Dixie Forum hosts presentation on Cassini mission to Saturn

Stock image | St. George News

ST. GEORGE —Dixie State University’s weekly lecture series “Dixie Forum: A Window on the World” will host a presentation on Saturn’s rings from a senior scientist at the Planetary Science Institute.

The planet Saturn as seen from the Cassini spacecraft, July 19, 2013 | Photo courtesy of NASA/JPL-Caltech-SSI, St. George News

Dr. Candice Hansen-Koharcheck will present “The Exploration of Saturn, its Rings and its Moons with the Cassini Mission” at noon on Nov. 7 in the Dunford Auditorium, located in the Browning Resource Center on DSU’s campus. Admission is free, and the public is encouraged to attend.

In her Dixie Forum presentation, Hansen-Koharcheck will discuss the highlights of the Cassini mission, which went into orbit around Saturn in 2004 and collected and transmitted data about Saturn’s atmosphere until the very last seconds of its mission. In the last 13 years, the science community has learned an amazing amount about Saturn, its rings and its moons because of the Cassini mission.

Dr. Candice Hansen-Koharcheck

Hansen-Koharcheck began her career on the Jet Propulsion Laboratory’s Voyager Imaging Team, designing the camera image acquisition sequences for every satellite flyby that occurred during Voyagers’ encounters with Jupiter, Saturn, Uranus and Neptune. After that, she worked on the multinational Earth-orbiting mission Ion Release Module to study the Earth’s magnetosphere.

In 1990, Hansen-Koharcheck began working on the Cassini mission to Saturn with the Ultraviolet Imaging Spectrograph investigation team. She is still a co-investigator as the Cassini project executes its extended mission phase and serves as a member of the flight team for the Saturn Cassini spacecraft, Mars Reconnaissance Orbiter, Mars Trace Gas Orbiter, Juno mission to Jupiter and Europa Clipper.

Since retiring from the Jet Propulsion Laboratory in 2010, Hansen-Koharcheck has continued in all her endeavors under the auspices of the Planetary Science Institute in Tucson, in addition to serving as chair of the NASA Outer Planets Assessment Group. 

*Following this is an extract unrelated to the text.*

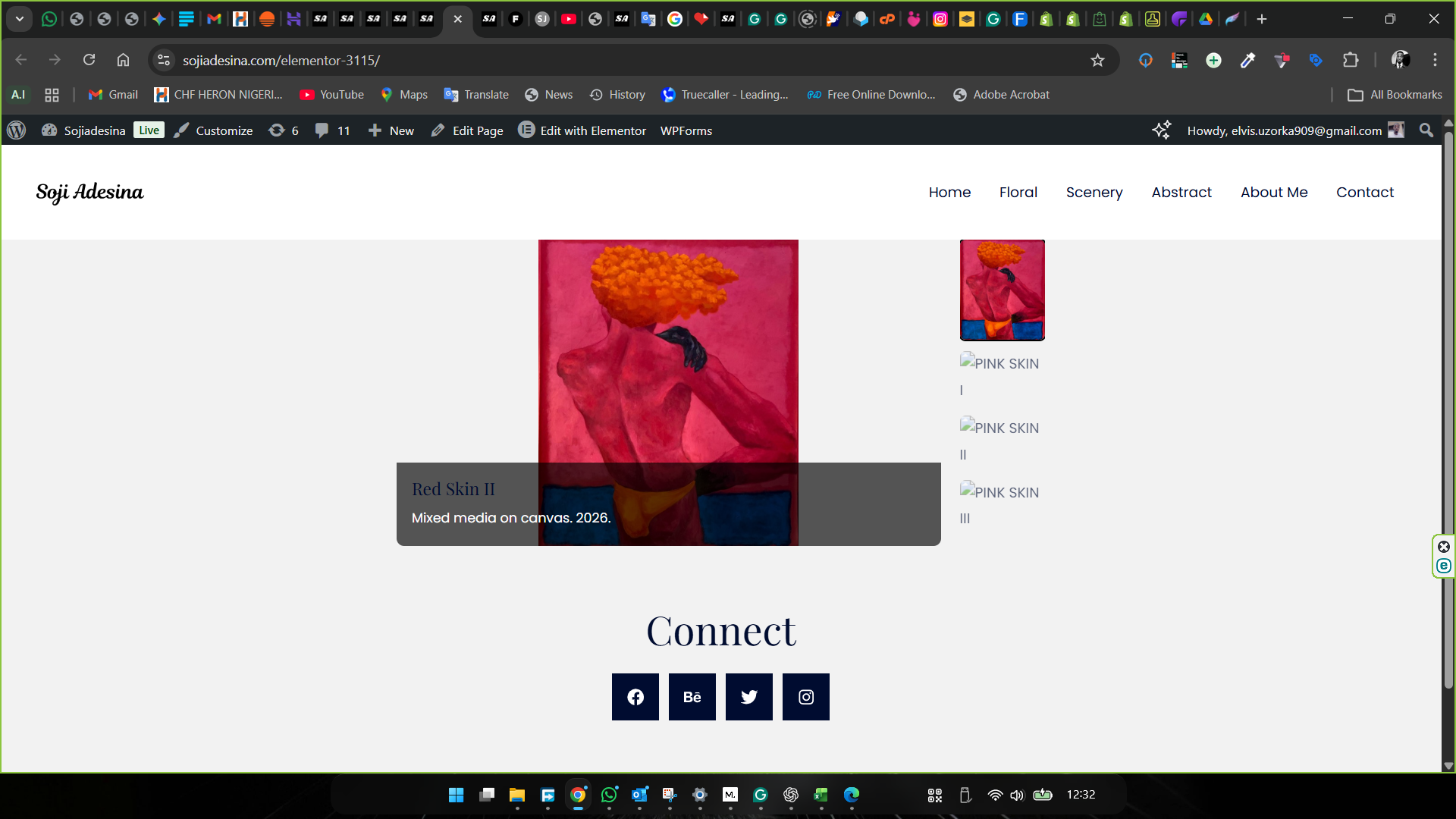The image size is (1456, 819).
Task: Go to the About Me page
Action: point(1273,193)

She earned a Bachelor of Science in physics from California State University, Fullerton, and a Master of Science in planetary physics and a doctorate in Earth and space science from University of California, Los Angeles. She also has received many honors and awards from NASA and NASA’s Jet Propulsion Laboratory.

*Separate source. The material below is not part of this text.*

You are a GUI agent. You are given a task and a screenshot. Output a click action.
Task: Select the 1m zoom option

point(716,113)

Dixie Forum is a weekly lecture series designed to introduce the St. George and Dixie State communities to diverse ideas and personalities while widening their worldviews via a 50-minute presentation. The next Dixie Forum will host Dana Carroll, a distinguished professor of biochemistry at the University of Utah, as he lectures on the genome editing at noon on Nov. 14 in the Dunford Auditorium.

For more information about Dixie State University’s Dixie Forum series, contact DSU Forum Coordinator John Burns at 435-879-4712 or [email protected].

Event details

  • What: Dixie Forum: The Cassini Mission to Saturn.
  • When: Tuesday, Nov. 7, from noon to 12:50 p.m.
  • Where: The Dunford Auditorium of the Browning Resource Center on the Dixie State campus, 225 S. 700 East, St. George.
  • Details: Public is welcome and admission is free.